|
Tal y como se indica en la portada, este es un número especial dedicado al terror, uno de géneros a los que, sólo de forma esporádica, se presta la debida atención. Y esto sucede tanto en Solaris como en otras revistas consagradas al fantástico y la ciencia ficción.
Para remediarlo, o intentarlo al menos, hemos preparado un número monográfico dedicado a la literatura de terror. Por supuesto, un único número no puede abarcar toda la producción de dicho género, que va desde el gótico al último libro de Stephen King. El abanico temporal es muy extenso, los autores, muy numerosos, y sus variantes, casi infinitas.
Parafraseando a uno de los grandes maestros, Lovecraft, el terror es el sentimiento más antiguo del hombre. Probablemente por esta causa, también es una de las áreas literarias donde los consensos son más difíciles. Es un género profundamente subjetivo dado que no todos reaccionamos de igual modo ante un estímulo.
Tal vez no sería desacertado afirmar que el terror, en la actualidad, también es uno de los géneros más complejos de conseguir. De hecho, si repasamos nuestra producción literaria en el tema hemos de reconocer, por desgracia, que ésta es relativamente pobre en cantidad y calidad. Salvo honrosas excepciones, el predominio anglosajón en los dos últimos siglos es, simplemente, arrollador.
Y es que el terror es un género peliagudo. Dotado de una tradición amplia, la época del susto fácil pasó hace mucho tiempo y algunas fórmulas, antaño exitosas, se han desgastado a causa de la reiteración.
Marginando la «caspa» y el gore, dos parecen ser los caminos que aguardan al género. Por un lado, el terror psicológico. Es difícil pensar que un vampiro nos vaya a asaltar en el ascensor, pero sí que nos quedemos atrapados en él y la fobia a los espacios cerrados dispare nuestros sentimientos más atávicos.

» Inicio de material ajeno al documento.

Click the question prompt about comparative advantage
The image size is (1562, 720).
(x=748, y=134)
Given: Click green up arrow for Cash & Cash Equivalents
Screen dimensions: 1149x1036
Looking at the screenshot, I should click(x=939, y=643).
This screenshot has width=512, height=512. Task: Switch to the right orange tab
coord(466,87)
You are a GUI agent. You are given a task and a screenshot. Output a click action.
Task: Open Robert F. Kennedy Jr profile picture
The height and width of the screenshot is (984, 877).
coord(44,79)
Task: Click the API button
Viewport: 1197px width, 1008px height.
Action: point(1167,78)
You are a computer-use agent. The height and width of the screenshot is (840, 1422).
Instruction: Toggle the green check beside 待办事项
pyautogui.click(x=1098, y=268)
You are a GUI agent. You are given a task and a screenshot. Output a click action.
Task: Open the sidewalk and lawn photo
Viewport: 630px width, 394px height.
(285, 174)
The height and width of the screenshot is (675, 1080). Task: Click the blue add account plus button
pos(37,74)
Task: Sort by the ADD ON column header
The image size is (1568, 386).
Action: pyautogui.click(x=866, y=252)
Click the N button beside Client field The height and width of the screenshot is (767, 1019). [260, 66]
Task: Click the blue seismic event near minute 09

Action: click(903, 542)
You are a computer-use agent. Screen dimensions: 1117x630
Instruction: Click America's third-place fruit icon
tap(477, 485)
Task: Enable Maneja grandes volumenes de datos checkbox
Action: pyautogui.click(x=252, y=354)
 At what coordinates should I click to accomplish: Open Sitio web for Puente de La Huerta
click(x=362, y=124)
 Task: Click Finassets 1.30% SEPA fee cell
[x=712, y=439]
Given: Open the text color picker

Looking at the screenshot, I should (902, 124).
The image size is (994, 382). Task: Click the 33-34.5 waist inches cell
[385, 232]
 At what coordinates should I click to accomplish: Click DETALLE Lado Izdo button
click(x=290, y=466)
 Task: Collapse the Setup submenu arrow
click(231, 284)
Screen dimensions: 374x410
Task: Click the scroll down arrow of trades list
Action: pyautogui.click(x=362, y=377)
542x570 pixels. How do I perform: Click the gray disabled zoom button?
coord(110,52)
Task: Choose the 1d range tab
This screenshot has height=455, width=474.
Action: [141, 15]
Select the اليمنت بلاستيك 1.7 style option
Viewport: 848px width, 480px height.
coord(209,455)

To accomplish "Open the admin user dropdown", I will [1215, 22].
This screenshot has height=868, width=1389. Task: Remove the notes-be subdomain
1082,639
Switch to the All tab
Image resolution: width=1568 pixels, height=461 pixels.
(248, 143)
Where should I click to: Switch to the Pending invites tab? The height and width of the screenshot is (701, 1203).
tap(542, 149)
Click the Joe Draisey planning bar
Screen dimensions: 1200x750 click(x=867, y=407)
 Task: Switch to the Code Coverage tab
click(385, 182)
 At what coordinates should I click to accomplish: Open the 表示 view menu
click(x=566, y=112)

Sin duda, las fobias son uno de los filones a explotar. Y ya se está haciendo. La otra vía llega a través de la repulsión, siempre difícil de controlar ya que bordea siempre esa línea tan delgada entre el asco y la carcajada.
Finalmente, tampoco debemos olvidar que la tendencia actual es desdibujar los géneros, mezclarlos. Y, de esta suerte, hallamos muchos elementos de terror en las novelas de fantasía. Es lo que los anglosajones han denominado «Dark Fantasy».
De todo esto y mucho más se hablará en las siguientes páginas. Ahora, cruzad por vuestro propio pie el umbral de esa puerta imaginaria que es este editorial y descubridlo vosotros mismos.